(Dataset entries)
▶
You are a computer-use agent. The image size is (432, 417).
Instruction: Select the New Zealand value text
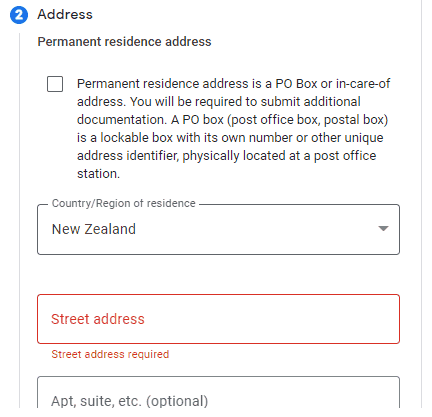pyautogui.click(x=94, y=229)
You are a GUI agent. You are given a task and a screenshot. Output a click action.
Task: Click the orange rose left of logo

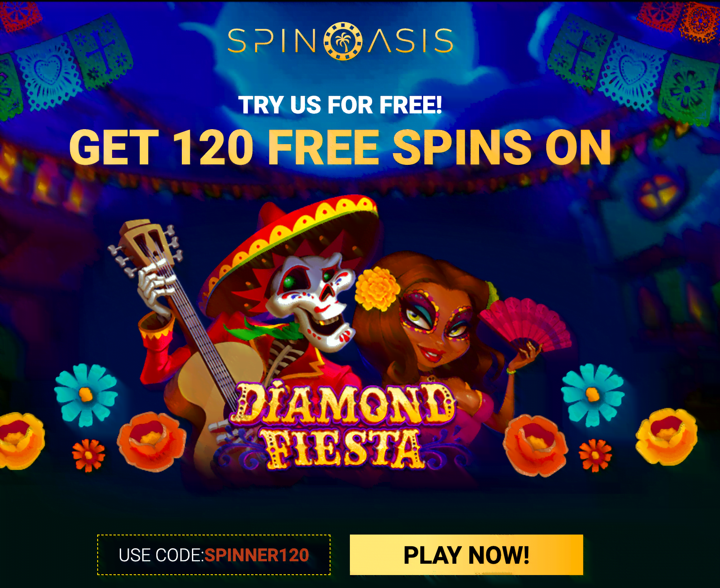point(152,441)
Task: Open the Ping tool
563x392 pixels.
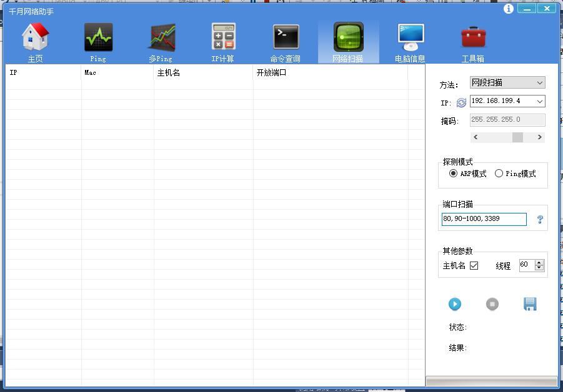Action: pos(98,39)
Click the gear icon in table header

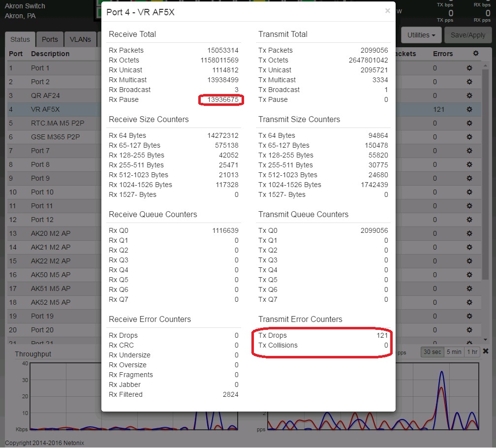[x=475, y=54]
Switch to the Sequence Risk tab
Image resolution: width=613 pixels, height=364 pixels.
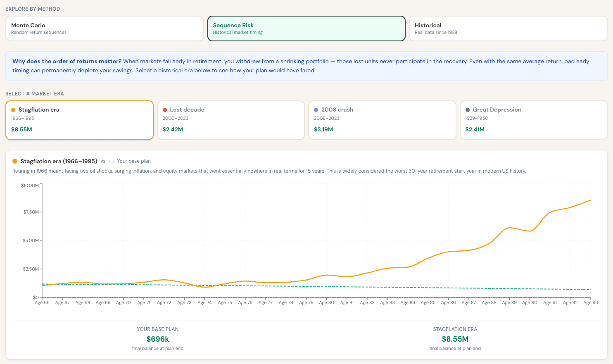point(306,29)
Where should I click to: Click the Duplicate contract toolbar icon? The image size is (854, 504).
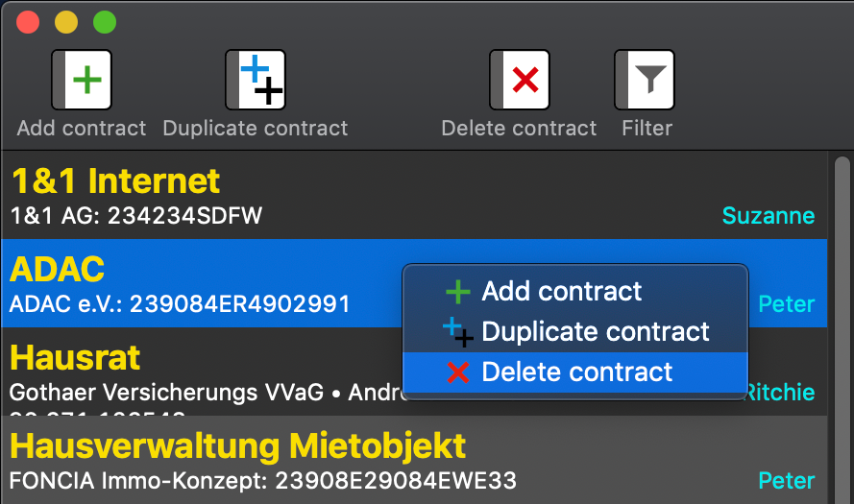(256, 80)
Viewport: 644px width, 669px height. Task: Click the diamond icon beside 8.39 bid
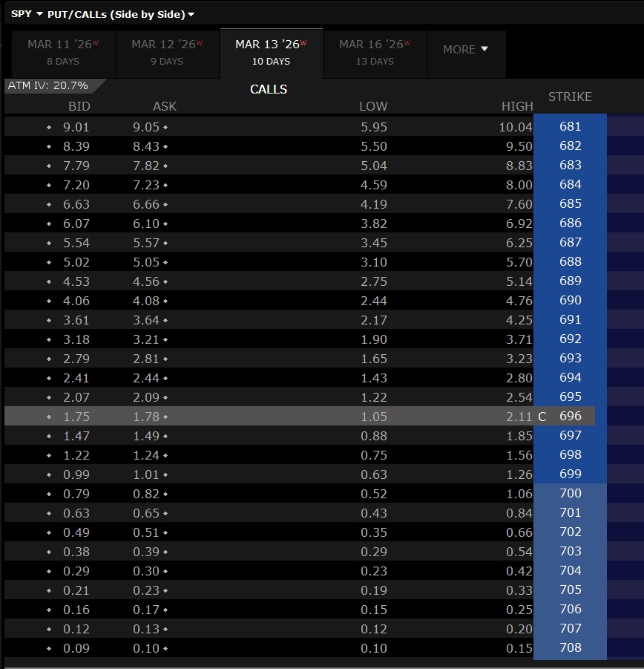click(49, 147)
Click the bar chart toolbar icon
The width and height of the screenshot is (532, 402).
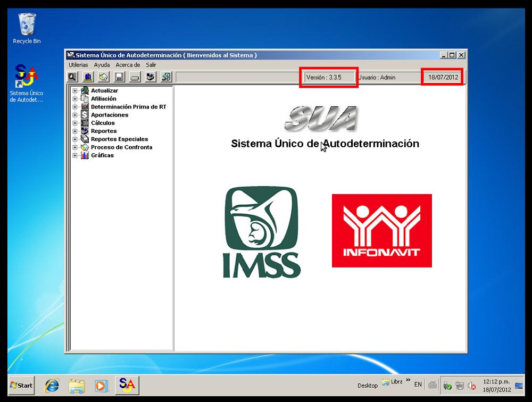click(87, 77)
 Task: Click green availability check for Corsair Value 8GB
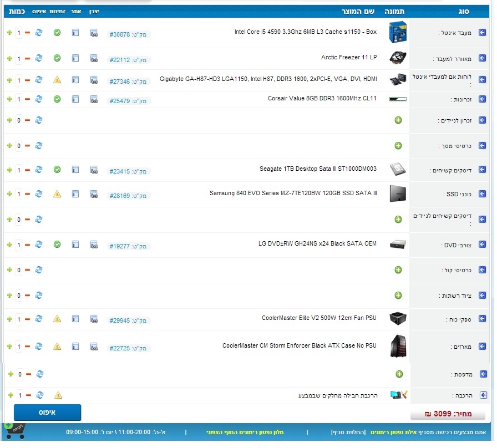(x=57, y=99)
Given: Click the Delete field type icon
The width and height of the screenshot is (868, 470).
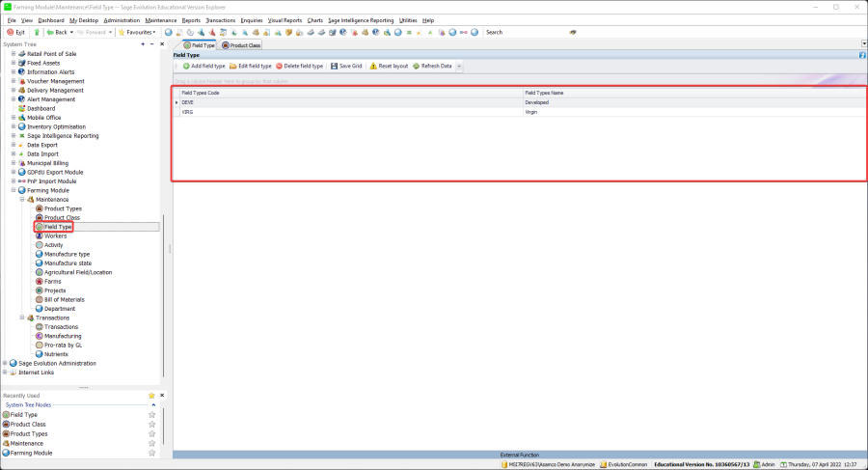Looking at the screenshot, I should click(279, 66).
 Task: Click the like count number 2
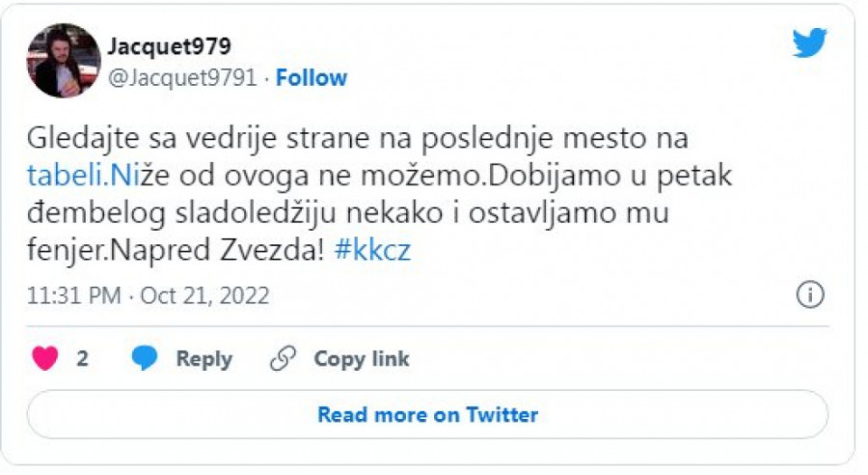click(x=83, y=359)
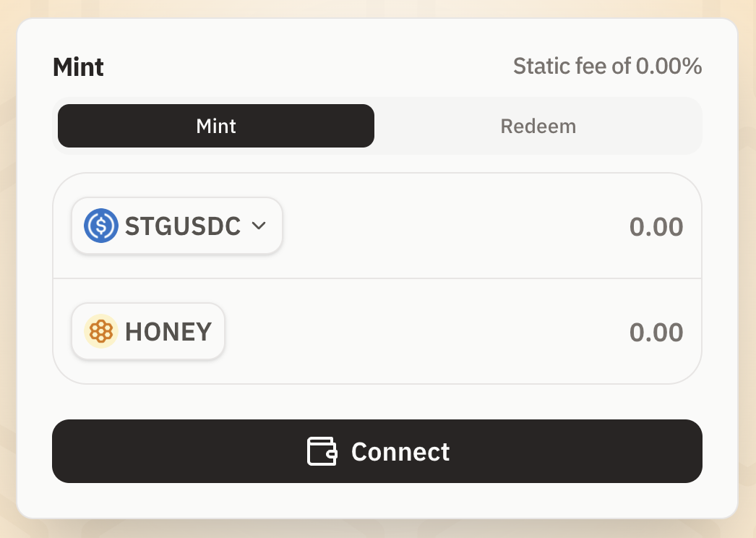Screen dimensions: 756x538
Task: Click the Static fee of 0.00% text
Action: (607, 67)
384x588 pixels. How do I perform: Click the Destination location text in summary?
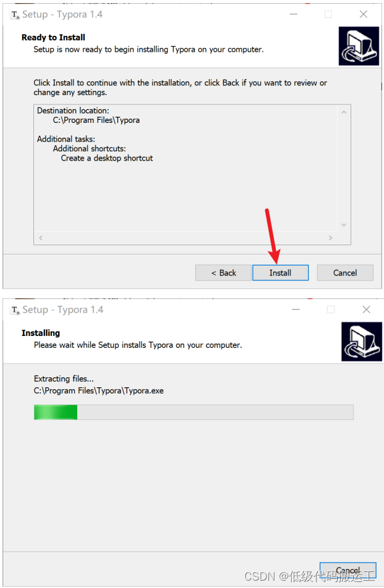pyautogui.click(x=73, y=111)
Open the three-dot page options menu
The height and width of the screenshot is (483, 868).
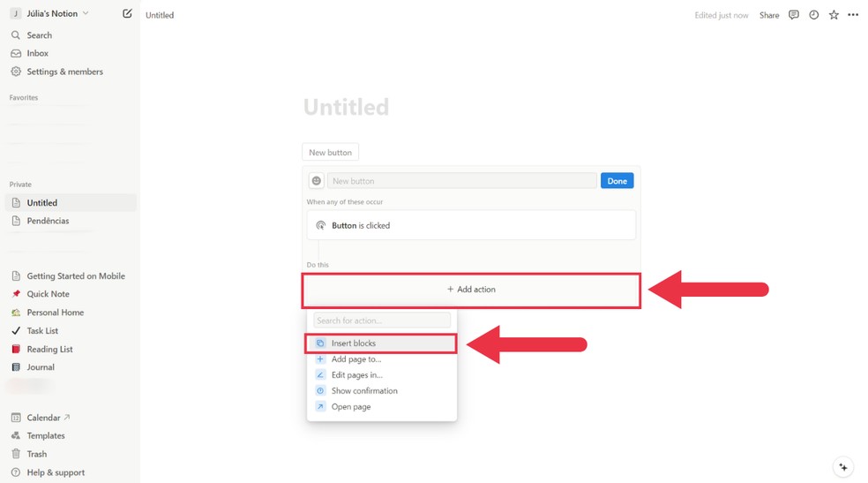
◀
## Exercise
Please go through the data above and copy each line that has the word "Open".

## Completed task
Task: Open the Ping tool
Open the three-dot page options menu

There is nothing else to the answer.